Dunque, se veramente non si possono esportare dati personali verso gli USA, le autorità garanti dovrebbero semplicemente vietare questa pratica, ma dovrebbero vietarla a tutti indiscriminatamente, invece di irrogare sanzioni selettive nei confronti di specifici soggetti (ad esempio, perché Facebook sì e le aziende che sono sottoposte al Cloud Act no?)
È chiaro che se i garanti adottassero una soluzione del genere provocherebbero conseguenze di una gravità incalcolabile, il che esclude che possa anche solo essere presa in considerazione. Tuttavia, il diritto, almeno formalmente, non può (o non dovrebbe) essere condizionato da aspetti ulteriori e va (o andrebbe) applicato in modo binario: se la norma vale, vale “a prescindere”. I fatti, però, dimostrano che non è così, e dunque c’è da chiedersi quale sia il senso di utilizzare una norma giuridica per risolvere un problema politico di relazioni internazionali, se non quello di avere trasformato le autorità indipendenti da guardiane dei diritti dei cittadini in strumenti per il raggiungimento di obiettivi strategici decisi, peraltro, non dai singoli Stati membri.

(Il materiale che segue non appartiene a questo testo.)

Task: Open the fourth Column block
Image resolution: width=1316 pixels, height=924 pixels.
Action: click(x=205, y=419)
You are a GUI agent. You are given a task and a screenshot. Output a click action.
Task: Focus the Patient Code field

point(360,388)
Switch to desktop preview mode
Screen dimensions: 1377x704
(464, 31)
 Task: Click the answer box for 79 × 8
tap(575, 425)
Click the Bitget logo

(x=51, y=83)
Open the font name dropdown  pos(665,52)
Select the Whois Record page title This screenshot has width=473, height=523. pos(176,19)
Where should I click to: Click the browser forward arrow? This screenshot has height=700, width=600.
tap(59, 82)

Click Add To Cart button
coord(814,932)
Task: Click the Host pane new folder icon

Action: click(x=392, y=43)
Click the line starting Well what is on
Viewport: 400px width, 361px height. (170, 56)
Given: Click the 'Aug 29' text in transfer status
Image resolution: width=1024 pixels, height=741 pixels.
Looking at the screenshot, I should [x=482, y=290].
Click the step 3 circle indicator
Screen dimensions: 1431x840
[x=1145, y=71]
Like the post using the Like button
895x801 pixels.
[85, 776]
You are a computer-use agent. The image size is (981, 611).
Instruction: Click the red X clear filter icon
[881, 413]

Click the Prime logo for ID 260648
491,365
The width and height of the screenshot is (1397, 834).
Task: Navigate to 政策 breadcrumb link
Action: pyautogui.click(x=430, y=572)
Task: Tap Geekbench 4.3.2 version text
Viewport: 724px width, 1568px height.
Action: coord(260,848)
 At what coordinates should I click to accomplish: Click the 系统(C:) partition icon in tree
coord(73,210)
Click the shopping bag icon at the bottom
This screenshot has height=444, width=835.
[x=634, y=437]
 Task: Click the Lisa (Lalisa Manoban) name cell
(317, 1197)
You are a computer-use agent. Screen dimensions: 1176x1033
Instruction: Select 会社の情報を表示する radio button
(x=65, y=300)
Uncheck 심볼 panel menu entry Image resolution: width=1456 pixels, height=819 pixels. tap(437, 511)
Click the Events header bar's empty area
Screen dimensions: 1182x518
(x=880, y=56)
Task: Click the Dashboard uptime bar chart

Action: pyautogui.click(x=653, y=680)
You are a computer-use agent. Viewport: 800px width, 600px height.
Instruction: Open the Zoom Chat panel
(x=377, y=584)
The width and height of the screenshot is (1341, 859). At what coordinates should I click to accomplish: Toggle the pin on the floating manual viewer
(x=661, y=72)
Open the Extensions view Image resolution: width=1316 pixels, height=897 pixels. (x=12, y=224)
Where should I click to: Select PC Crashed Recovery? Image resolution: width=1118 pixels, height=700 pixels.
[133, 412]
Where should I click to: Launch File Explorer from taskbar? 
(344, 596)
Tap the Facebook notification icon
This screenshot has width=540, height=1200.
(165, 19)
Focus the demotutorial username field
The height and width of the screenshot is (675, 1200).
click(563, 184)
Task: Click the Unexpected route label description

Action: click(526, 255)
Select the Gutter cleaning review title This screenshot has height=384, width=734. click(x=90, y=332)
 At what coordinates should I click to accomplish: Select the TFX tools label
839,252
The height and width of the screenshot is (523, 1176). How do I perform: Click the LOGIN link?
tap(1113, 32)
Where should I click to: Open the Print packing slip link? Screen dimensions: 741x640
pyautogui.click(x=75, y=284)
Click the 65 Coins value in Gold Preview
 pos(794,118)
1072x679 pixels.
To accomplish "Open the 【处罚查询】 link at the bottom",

Intendiamoci, è chiaro che non è minimamente pensabile arretrare sulla tutela dei diritti dei cittadini europei in nome delle necessità di altri Paesi, chiunque essi siano, USA compresi. Il punto è che la diffusione di prodotti e servizi americani legati alle tecnologie dell’informazione è talmente estesa e profonda in ogni ambito delle attività pubbliche, private e personali da rendere semplicemente non praticabile, per lo meno sul breve periodo, una qualche “autarchia tecnologica”, posto che sia un’opzione politicamente desiderabile o pragmaticamente perseguibile anche sul lungo periodo.
In un contesto del genere, dunque, la sanzione applicata a Meta (o a qualsiasi altro soggetto accusato di esportare dati in luoghi a “minore garanzia”) appare in tutta la sua contraddittorietà. Trasmette la sgradevole percezione che le norme si applichino secondo convenienza; reitera la scelta istituzionale di mettere un prezzo ai diritti consentendo, a chi può permettersi di pagarlo, di fare quello che vuole; ma soprattutto non spiega il perché soltanto ora ci si è ricordato che esiste una legge a tutela dei diritti fondamentali quando per anni terabyte di dati sono stati lasciati emigrare clandestinamente oltreoceano per finire nelle grinfie dei “cattivi”, senza che i “buoni” muovessero un dito.